_THINGS TO DO_.
1 – Decide whether each of the following statements agrees with the ticket system text, answering yes or no and quoting the words of the ticket system text that settle each one. (a) The ticket system was among the first classroom management tips the mentor shared. (b) Students must write their names on their tickets. (c) Taking part in classroom discussion is the most common way to earn tickets.
2 – Reproduce the ticket system text verbatim from "The most common" up to and including "choose to do so.".

One of the very first classroom management tips my mentor shared with me is the ticket system. There are multiple variations of how a ticket system can be implemented in the classroom. You can base your specific design based on the classroom activities you create, your students, and what is manageable for you! In my internship, we give students tickets based on various behaviors or tasks.


The most common way to earn tickets is by completing specific assignments or activities. We assign a ticket value to chosen assignments and when students complete the assignments, they are awarded the tickets. We use a roll of raffle tickets (but feel free to get creative!) that students can write their names on if they choose to do so.


Another way to earn tickets is to be engaged in classroom discussion, offering answers or volunteering to read a passage out loud. This really depends on your students and whether they need extra motivation to contribute to some classroom discussion during whole group learning.


Awarding tickets based on behavior that goes above and beyond is another method of giving out tickets! Do you ever see one of your students do something that you want to reward and show them how awesome they are? Give them a couple of tickets! Students work hard, and they deserve to have some fun tied into their school day.

_SUPPLIED MATERIAL_.
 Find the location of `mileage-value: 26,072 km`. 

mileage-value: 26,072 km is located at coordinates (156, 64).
--
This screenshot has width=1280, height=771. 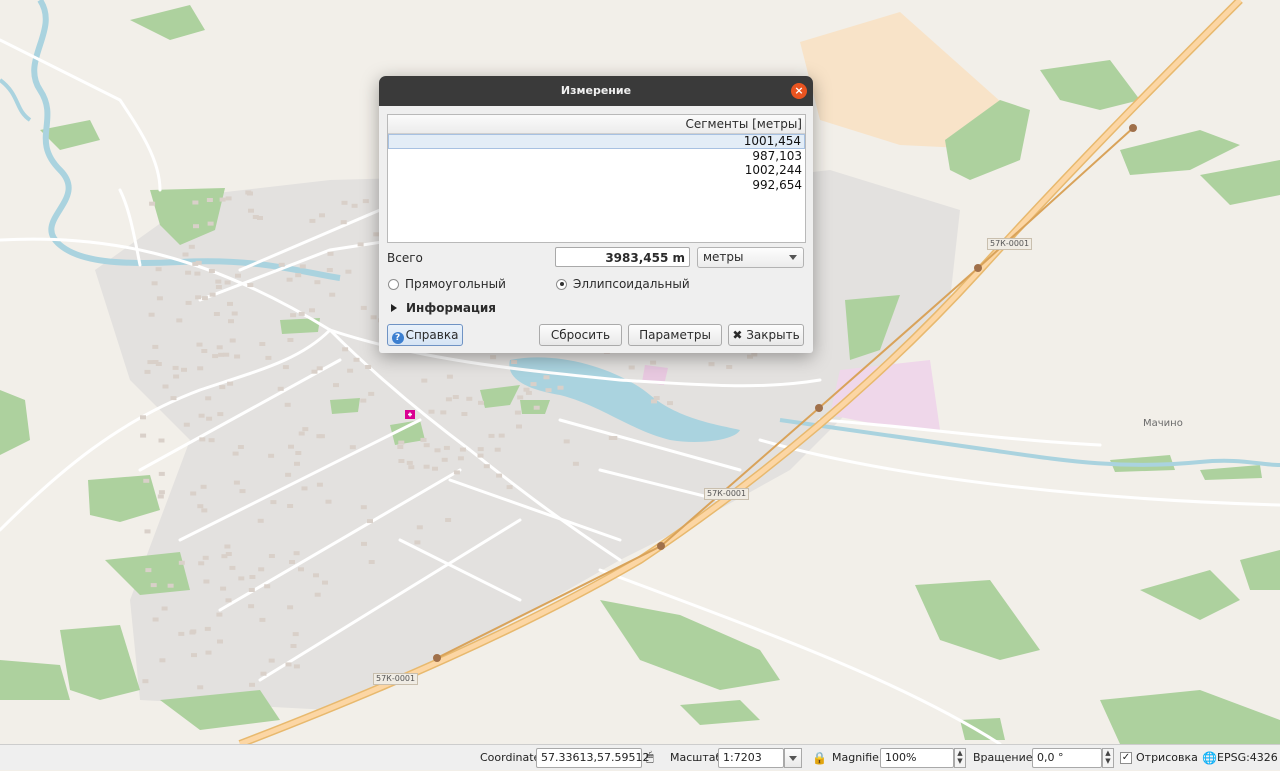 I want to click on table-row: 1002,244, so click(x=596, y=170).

_SOLUTIONS BY TASK_.
1 –
(a) Yes: "One of the very first classroom management tips my mentor shared with me is the ticket system."
(b) No: "that students can write their names on if they choose to do so."
(c) No: "The most common way to earn tickets is by completing specific assignments or activities."

2 –
The most common way to earn tickets is by completing specific assignments or activities. We assign a ticket value to chosen assignments and when students complete the assignments, they are awarded the tickets. We use a roll of raffle tickets (but feel free to get creative!) that students can write their names on if they choose to do so.